President Biden on Tuesday opened the 75th anniversary summit of NATO by acknowledging the decade-long leadership of the outgoing secretary-general, Jens Stoltenberg, with the Presidential Medal of Freedom, the highest civilian award of the U.S.

In a moment that appeared to take the secretary-general by surprise, Biden invited Stoltenberg up on stage of the Mellon Auditorium during his remarks at the ceremony kicking off the three-day summit, which is celebrating the alliance’s milestone but is focused on supporting Ukraine in its defensive war against Russia.

“The secretary has guided the alliance through one of its most consequential periods in its history. I realized, talking to your wife, I personally asked you to extend your service, forgive me,” Biden said and gained a laugh from the audience.

“You put your own plans on hold when the Russian war in Ukraine began, you didn’t hesitate. Today NATO is stronger, smarter and more energized than when you began. And a billion people across Europe and North America, indeed the whole world, will reap the rewards of your labor for years to come, in the form of security, opportunity and greater freedom,” Biden said.

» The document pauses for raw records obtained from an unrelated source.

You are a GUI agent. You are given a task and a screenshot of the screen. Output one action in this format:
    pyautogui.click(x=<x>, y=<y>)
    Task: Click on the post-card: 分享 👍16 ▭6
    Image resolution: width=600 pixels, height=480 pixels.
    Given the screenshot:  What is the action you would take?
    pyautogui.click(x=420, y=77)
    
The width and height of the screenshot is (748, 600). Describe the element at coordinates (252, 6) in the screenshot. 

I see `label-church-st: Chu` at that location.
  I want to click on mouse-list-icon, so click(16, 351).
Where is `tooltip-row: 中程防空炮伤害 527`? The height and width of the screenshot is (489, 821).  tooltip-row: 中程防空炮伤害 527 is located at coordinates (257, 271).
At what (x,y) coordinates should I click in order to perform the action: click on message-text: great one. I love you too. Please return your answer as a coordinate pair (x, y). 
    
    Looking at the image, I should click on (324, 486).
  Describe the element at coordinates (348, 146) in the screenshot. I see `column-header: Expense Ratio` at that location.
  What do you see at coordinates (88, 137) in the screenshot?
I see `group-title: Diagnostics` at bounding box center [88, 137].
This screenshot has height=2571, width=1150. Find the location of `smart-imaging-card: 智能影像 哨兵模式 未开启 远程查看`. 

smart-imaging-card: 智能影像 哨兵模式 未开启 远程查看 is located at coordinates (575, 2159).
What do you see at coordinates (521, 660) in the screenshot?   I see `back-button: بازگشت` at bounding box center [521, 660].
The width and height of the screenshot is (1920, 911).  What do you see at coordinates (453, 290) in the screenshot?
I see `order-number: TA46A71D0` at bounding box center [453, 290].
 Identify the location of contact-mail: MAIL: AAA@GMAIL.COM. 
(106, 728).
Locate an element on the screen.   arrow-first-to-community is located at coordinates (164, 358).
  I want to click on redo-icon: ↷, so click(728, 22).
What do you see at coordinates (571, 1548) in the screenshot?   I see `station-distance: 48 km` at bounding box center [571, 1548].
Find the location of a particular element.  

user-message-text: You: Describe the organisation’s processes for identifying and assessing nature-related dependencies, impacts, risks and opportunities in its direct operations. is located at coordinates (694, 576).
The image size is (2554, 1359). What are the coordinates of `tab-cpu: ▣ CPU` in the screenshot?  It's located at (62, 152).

“For these reasons, I’m pleased to award you the highest civilian honor the United States can bestow, the Presidential Medal of Freedom.”

Stoltenberg, a former prime minister of Norway, will be succeeded this year as secretary-general by Mark Rutte, former prime minister of the Netherlands.

Stoltenberg stepped into the NATO leadership role in 2014, when Russia launched its first invasion of eastern Ukraine and took over the Crimean Peninsula, taking the alliance by surprise.

That event led to the NATO pledge for each member state to commit to spending 2 percent of gross domestic product on domestic defense spending, a goal that Stoltenberg announced will be reached by 23 of NATO’s 32 member states in 2024.

The secretary-general is credited with leading the alliance amid political attacks throughout the years — from French President Emmanuel Macron’s assertion that the alliance is “brain-dead” in 2019 and former President Trump holding back a commitment to NATO’s Article 5 mutual defense pillar.

The alliance’s mission of operating by consensus has, at times, been hijacked by Turkey and Hungary, who most recently delayed the accession of Finland and Sweden over political demands.

In remarks at the opening ceremony, Stoltenberg laid out the stakes for the alliance for the summit, which is focused on scaling up support for Ukraine to survive Russia’s war of aggression. The alliance is expected to announce a significant package of military and financial assistance and new commitments to bring Ukraine closer to joining NATO, but has held back a formal invitation over concerns of provoking Russian President Vladimir Putin.

“Let’s be honest, not even our support for Ukraine has been a given, it is not straightforward because our support comes with costs and risks,” Stoltenberg said.

“The reality is that there are no cost-free options with an aggressive Russia as a neighbor, no risk-free options in a war. And remember the biggest cost and the greatest risk will be if Russia wins in Ukraine. We cannot let that happen.”

“Our alliance is not perfect, and we’ll continue to face difficult decisions in the future,” he continued.

“I don’t know what the next crisis will be but I do know that we are at our best when we take difficult decisions with political courage and moral clarity, and I know that we are stronger and safer together in NATO. It is good to have friends.”